§ Passage for review:
=== Section Start ===

In 1968, during the Apollo 8 mission, three astronauts read the beginning of Genesis while orbiting the Moon. It was a gesture as natural as it was awe-inspiring: at the moment of the greatest scientific advance of his time, a human being looked up at the sky and pronounced the name of God. That episode remained as a symbol of a profound intuition: the further science goes, the more man opens himself to God.
Decades later, the Artemis II mission has once again placed humanity on the same threshold: between the immensity of the cosmos and the mystery of its origin. The main protagonist was Victor Glover, the mission's pilot and the first person of African descent to travel to the Moon, who expressed his faith without fear or controversy.
On April 6, moments before the Orion capsule disappeared behind the hidden face of the Moon -that instant always charged with tension and silence-, Glover addressed a few words to Earth. He didn't talk about technology, or records, or even science. He spoke of love. He recalled: “Christ said, in answer to what was the greatest commandment, that it was to love God with all that you are; and He also, being a great teacher, said that the second is equal to this: to love your neighbor as yourself”, and concluded with a phrase that, in its simplicity, summarizes a whole worldview: «we love you from the moon».
It is not an imposed or calculated discourse. It is the spontaneous expression of someone who, contemplating the universe from the outside, recognizes that the ultimate key is not in systems, but in love.
In another intervention, during Easter, Glover offered an image as powerful as it is accessible: the Earth as a spaceship. A “ship” designed to harbor life in the midst of emptiness. From that perspective, scientific wonder does not lead to existential emptiness, but to gratitude: if all this exists, if this oasis is real, then it cannot be the fruit of blind chance. There is an intention, a meaning, a source.
And, perhaps, the phrase that resonated most - for its unadorned clarity - was this: «We need Jesus, whether on earth or from the moon». In another time, such a statement would have generated immediate controversy. Today, on the other hand, it has circulated naturally, as if it were a statement of personal evidence that does not need to be imposed.
But it was not only Glover who testified. The mission commander, Reid Wiseman, acknowledged something equally revealing after his return to earth. While noting that he is not a religious person, he confessed that the experience was beyond any technical or scientific category. Faced with the grandeur of what he contemplated - a solar eclipse seen from the lunar vicinity - he spontaneously sought a spiritual reference. Not as a learned response, but as a human need in the face of the incomprehensible, on his return to land: «I called the chaplain of the Navy ship to come and visit us for a moment and, when I saw the cross hanging from his neck, I burst into tears. It is very difficult to fully understand what we just went through».

=== Section End ===

Data records
=== Section Start ===

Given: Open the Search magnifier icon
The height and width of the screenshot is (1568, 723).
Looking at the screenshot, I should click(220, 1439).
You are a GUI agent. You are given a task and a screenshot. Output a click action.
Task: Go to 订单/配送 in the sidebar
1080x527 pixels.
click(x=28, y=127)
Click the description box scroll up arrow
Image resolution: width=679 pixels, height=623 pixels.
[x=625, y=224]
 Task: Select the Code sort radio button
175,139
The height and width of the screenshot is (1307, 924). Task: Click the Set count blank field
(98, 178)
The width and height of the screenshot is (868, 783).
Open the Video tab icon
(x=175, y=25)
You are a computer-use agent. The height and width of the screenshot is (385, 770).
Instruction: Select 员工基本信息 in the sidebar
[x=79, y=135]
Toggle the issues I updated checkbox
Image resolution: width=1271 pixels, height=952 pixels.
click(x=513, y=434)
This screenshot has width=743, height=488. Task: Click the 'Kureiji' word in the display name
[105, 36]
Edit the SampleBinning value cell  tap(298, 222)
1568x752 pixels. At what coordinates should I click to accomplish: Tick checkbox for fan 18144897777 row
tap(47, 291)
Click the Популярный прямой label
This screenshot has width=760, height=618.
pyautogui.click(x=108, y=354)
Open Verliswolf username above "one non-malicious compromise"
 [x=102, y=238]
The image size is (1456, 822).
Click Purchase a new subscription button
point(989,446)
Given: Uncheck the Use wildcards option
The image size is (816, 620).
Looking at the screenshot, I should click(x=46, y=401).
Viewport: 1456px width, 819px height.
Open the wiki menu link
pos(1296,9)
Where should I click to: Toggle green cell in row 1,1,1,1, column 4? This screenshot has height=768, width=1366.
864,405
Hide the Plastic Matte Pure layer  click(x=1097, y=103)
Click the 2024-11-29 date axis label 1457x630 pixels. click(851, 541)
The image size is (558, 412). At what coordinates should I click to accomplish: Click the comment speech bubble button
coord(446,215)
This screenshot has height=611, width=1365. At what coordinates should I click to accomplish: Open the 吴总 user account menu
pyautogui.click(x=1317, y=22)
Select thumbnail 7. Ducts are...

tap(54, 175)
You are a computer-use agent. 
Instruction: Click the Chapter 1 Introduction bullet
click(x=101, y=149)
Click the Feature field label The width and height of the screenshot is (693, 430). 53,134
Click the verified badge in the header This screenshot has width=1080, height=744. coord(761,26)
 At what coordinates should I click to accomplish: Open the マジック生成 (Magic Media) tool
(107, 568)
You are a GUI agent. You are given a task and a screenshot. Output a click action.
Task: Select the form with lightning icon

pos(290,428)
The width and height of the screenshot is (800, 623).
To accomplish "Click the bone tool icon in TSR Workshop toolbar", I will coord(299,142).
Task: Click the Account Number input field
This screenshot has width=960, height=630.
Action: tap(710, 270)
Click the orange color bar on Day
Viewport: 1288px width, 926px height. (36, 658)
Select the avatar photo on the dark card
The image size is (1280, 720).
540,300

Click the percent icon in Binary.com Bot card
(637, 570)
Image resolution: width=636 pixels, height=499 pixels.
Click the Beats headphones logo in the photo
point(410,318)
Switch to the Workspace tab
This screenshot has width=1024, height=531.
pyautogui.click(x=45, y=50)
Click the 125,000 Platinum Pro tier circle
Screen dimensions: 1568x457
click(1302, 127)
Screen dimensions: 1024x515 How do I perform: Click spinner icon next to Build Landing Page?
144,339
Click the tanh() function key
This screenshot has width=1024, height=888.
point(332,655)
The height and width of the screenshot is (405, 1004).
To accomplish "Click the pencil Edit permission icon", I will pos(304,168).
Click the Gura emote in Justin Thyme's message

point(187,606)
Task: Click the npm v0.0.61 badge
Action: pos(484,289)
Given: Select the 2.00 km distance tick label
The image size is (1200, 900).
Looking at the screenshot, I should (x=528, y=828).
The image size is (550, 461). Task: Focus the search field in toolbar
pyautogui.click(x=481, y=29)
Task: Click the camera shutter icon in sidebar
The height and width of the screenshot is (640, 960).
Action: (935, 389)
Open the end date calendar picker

=== Section End ===

§ Work request 1:
In the passage about Artemis II, what role did Victor Glover hold on the mission?
§ Work request 2:
According to the passage about Artemis II, what things did Glover not talk about in his words to Earth on April 6?
§ Work request 3:
Pick up the passage about Artemis II after its final sentence and continue it.

§ Written response 1:
He was the mission's pilot.

§ Written response 2:
Technology, records, and science.

§ Written response 3:
For years, an artificial conflict was raised between science and faith, as if advancing in one implied abandoning the other. However, the concrete experience of those on the frontier of knowledge points in another direction.
The Artemis II astronauts are no strangers to technology; they are its ultimate expression. They have been trained for years, operate systems of extraordinary complexity and are involved in one of the most ambitious scientific projects in history. And yet, when they look at reality from its most extreme point, they don't just talk about data: they talk about God.
This should come as no surprise. Science, at its core, seeks to understand the patterns of the universe. But those patterns-their order, their beauty, their intelligibility-inevitably refer to a deeper question: why is there something rather than nothing? Why is this cosmos comprehensible? Why does life exist and, moreover, the consciousness capable of contemplating it?
The Artemis II mission, like Apollo 13 or Apollo 8 itself, marks a technical milestone: the greatest distance reached by humans, new observations of the hidden side of the Moon and a solar eclipse seen from a unique perspective. But beyond the quantifiable achievements, it leaves a qualitative mark: the recovery of a view that integrates.
Today, in the midst of the 21st century, in the very heart of space exploration, God reappears naturally. And there, in that silence between the earth and the moon - when communication is interrupted and only contemplation remains - the intuition that accompanied the first astronauts resounds once again: that the greatest scientific achievement does not eclipse God, but rather, in some way, points to him.